Thursday, January 27, 2011

Don't initialise local strings

Consider the following code:

void s(int i)
  char string[2048]="";
  sprinf(string,"Value = %i",i);
  printf("String = %s\n",string);

The C standards require that if any elements of the character array string are initialised, then all of them should be. We can demonstrate this by compiling with gcc:

$ gcc -O -S f.c
$ more f.s
        .file   "f.c"
        .type   s, #function
        .proc   020
        save    %sp, -2160, %sp
        stx     %g0, [%fp-2064]
        add     %fp, -2056, %o0
        mov     0, %o1
        call    memset, 0
        mov    2040, %o2

You can see that explicitly initialising string caused all elements of string to be initialised with a call to memset(). Removing the explicit initialisation of string (the ="") avoids the call to memset().


  1. Anyway, the way of initialization depends on the implementation of the Compiler and that will change rapidly. GCC version 4.4.3 on Ubuntu has no this issue.

  2. Interesting. Thanks for that information. I've dug out more details.

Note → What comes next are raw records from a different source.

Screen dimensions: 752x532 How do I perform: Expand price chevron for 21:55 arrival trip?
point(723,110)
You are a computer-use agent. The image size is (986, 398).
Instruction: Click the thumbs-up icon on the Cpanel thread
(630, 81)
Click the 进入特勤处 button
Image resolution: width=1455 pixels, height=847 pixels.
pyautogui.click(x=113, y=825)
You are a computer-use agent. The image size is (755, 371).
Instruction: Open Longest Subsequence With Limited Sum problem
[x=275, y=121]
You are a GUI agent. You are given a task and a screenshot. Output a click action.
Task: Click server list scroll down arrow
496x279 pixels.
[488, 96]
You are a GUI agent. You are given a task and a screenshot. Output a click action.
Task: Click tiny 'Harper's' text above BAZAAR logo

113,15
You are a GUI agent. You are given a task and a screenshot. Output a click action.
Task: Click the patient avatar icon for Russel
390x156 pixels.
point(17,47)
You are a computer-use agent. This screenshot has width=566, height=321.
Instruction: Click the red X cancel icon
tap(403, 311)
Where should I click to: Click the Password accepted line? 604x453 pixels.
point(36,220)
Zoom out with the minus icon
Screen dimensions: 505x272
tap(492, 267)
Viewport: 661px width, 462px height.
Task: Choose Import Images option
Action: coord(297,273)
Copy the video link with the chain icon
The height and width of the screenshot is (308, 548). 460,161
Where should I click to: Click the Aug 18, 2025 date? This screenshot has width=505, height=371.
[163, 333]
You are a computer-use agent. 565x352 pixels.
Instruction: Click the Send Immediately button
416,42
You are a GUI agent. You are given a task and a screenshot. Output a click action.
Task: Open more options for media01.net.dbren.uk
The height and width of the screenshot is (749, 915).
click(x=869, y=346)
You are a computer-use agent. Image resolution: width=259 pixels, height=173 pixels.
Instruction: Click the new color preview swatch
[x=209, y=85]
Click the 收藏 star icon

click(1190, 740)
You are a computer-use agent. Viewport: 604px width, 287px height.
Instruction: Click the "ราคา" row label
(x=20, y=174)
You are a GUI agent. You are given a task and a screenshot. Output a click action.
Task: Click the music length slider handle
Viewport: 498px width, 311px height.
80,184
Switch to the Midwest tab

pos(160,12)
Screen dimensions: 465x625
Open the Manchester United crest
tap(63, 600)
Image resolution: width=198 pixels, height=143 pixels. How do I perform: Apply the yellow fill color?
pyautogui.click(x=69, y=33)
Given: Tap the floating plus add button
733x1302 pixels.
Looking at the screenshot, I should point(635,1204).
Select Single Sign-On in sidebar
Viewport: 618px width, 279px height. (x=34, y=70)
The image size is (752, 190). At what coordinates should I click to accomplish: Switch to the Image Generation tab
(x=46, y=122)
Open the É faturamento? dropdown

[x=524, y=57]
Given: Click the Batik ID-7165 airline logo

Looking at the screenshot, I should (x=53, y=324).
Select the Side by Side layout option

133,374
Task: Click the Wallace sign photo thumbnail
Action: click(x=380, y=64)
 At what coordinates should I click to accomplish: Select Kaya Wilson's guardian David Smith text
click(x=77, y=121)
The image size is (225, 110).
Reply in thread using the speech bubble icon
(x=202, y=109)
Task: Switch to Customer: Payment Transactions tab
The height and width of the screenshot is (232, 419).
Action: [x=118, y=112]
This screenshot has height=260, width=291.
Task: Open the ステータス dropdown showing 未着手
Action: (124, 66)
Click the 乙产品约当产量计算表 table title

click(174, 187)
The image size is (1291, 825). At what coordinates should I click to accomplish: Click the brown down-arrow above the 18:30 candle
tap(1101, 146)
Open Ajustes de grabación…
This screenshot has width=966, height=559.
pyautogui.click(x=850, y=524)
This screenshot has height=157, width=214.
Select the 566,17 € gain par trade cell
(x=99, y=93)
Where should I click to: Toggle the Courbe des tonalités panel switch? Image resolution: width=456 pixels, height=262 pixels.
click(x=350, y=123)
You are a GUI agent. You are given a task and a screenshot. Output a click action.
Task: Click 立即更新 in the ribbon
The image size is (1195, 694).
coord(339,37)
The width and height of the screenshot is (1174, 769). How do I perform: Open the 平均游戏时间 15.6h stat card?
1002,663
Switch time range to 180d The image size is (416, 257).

Here's a link to a draft version of the C standard:

    Here's the part that deals with initialising strings:

    "If there are ... fewer characters in a string literal used to initialize an array of known size than there are elements in the array, the remainder of the aggregate shall be
    initialized implicitly the same as objects that have static storage duration."

    Here's how an object with static storage is initialised:

    "If an object that has static storage duration is not initialized explicitly, then:
    — if it has arithmetic type, it is initialized to (positive or unsigned) zero;"

    Which explains the current behaviour of initialising the string to zeros.